We can use derivatives to measure rate of change of quantities, to find increasing and decreasing functions, to find tangents and normals etc.
•    If a quantity y varies with another quantity x, satisfying some rule y = f(x), then dy/dx represents the rate of change of y with respect to x.

•    If two variables x and y are varying with respect to another variable t, i.e., if y = f(t) and x = g(t), then dy/dx = (dy/dt)/(dx/dt), provided that dx/dt is not equal to 0.

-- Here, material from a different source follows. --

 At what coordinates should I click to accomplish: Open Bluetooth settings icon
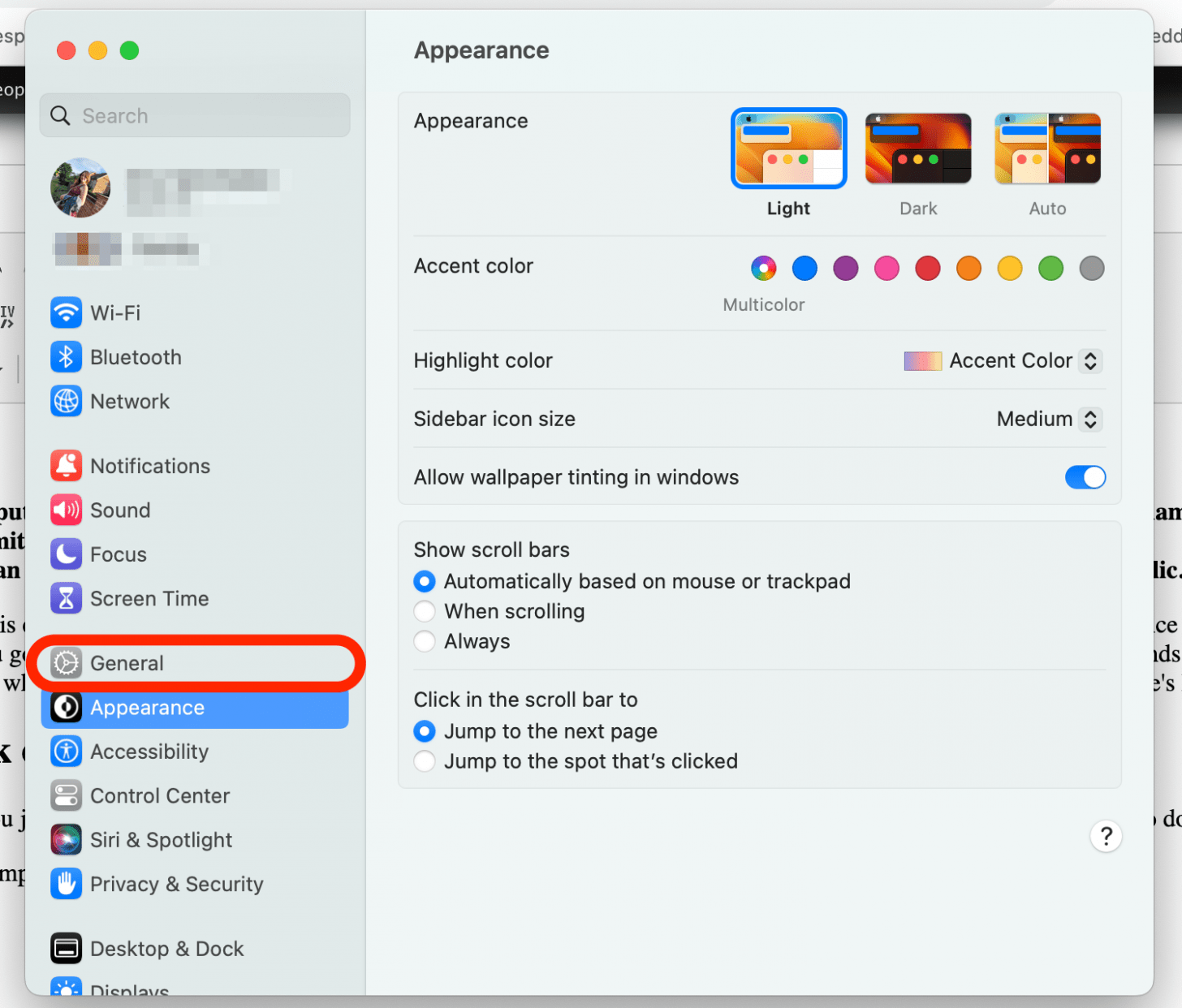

•    A function f is said to be increasing function on an interval (a, b) if x1 < x2 in (a, b)
 f(x1) ≤ f(x2) for all x1, x2∈ (a, b).

•    A function f is said to be decreasing function on an interval (a, b) if x1 < x2 in (a, b)
 f(x1) ≥ f(x2) for all x1, x2∈ (a, b).

•    If f(x) be a function continuous on [a, b] and differentiable on (a, b), then
f(x) is strictly increasing  in (a, b) if f´(x) > 0 for all x in (a, b).  
 f(x) is strictly decreasing in  (a, b) if f´(x) < 0 for all x in (a, b).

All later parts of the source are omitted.